------ Records shown ------

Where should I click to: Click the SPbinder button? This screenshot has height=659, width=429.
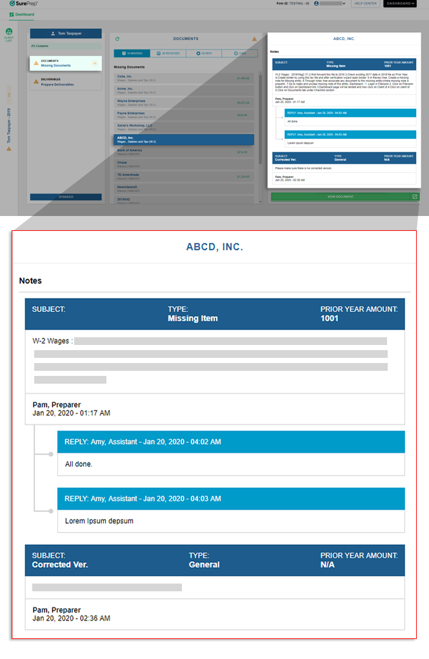[x=66, y=197]
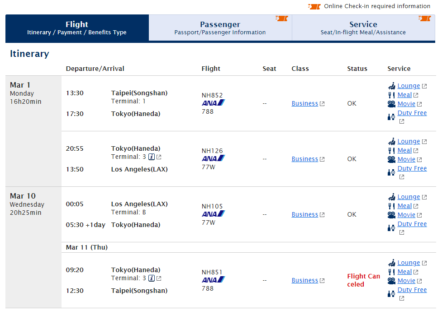Click Duty Free bottle icon for NH851
This screenshot has width=442, height=315.
pos(391,294)
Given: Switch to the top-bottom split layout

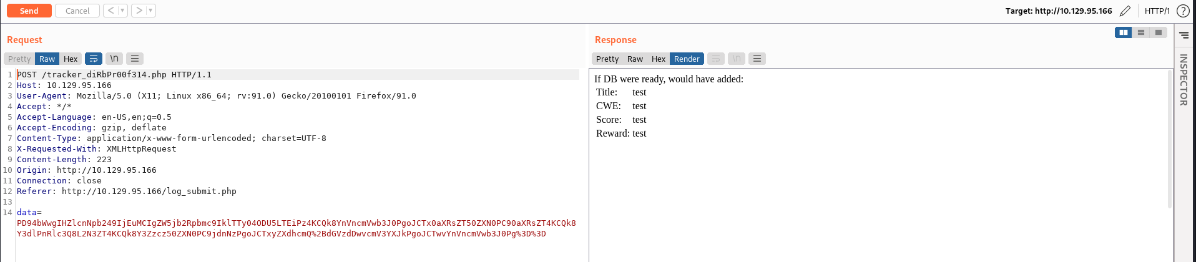Looking at the screenshot, I should point(1140,32).
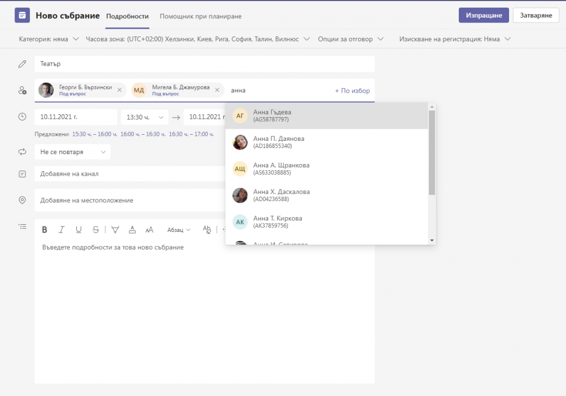Viewport: 566px width, 396px height.
Task: Open the text highlight color tool
Action: click(115, 230)

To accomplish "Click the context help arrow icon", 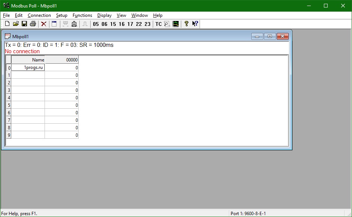I will (x=194, y=24).
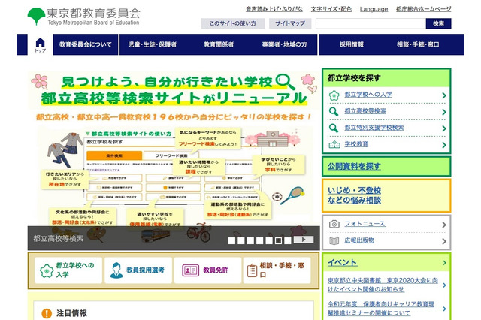
Task: Select the last slide indicator square in carousel
Action: (289, 240)
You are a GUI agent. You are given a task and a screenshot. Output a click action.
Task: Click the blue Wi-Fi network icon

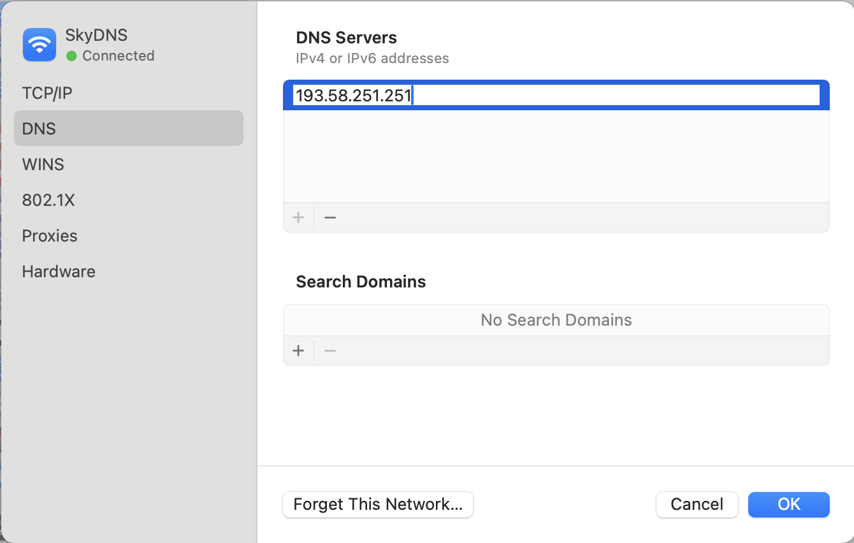(40, 45)
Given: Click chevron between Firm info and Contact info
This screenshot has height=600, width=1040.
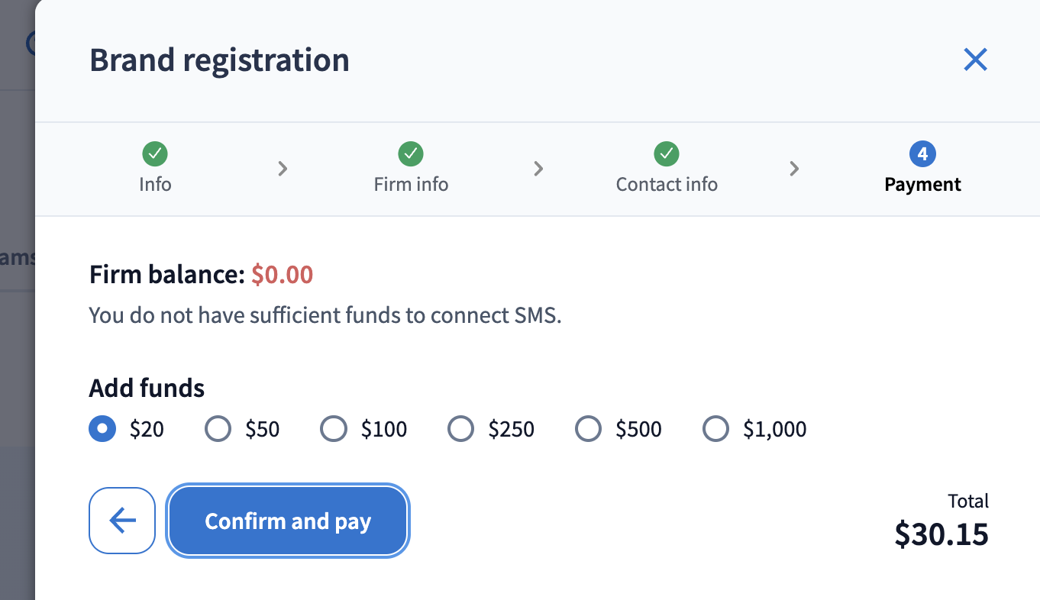Looking at the screenshot, I should click(x=538, y=169).
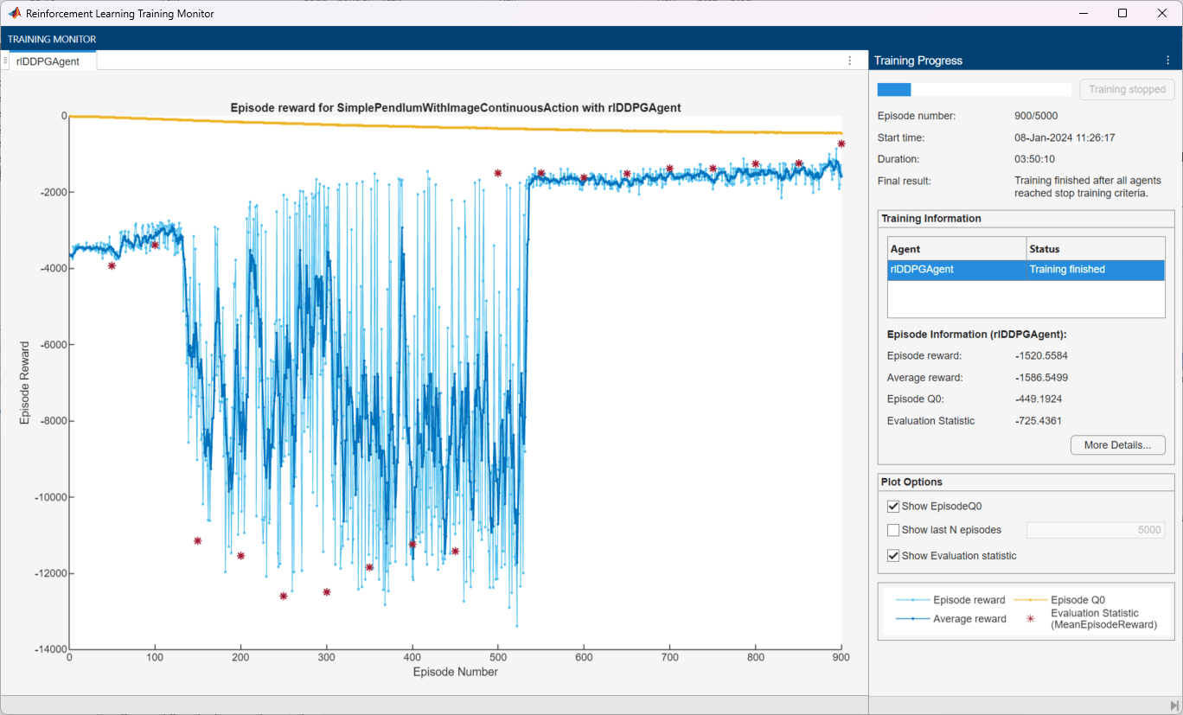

------

◆ Task to carry out: Print only the lines running from the one containing "Task: Click the blue Wi-Fi network icon" to the end of the data above, exactly; include no pictures.

◆ Problem solution:
Task: Click the blue Wi-Fi network icon

(40, 45)
Given: Click chevron between Firm info and Contact info
This screenshot has height=600, width=1040.
Looking at the screenshot, I should click(x=538, y=169).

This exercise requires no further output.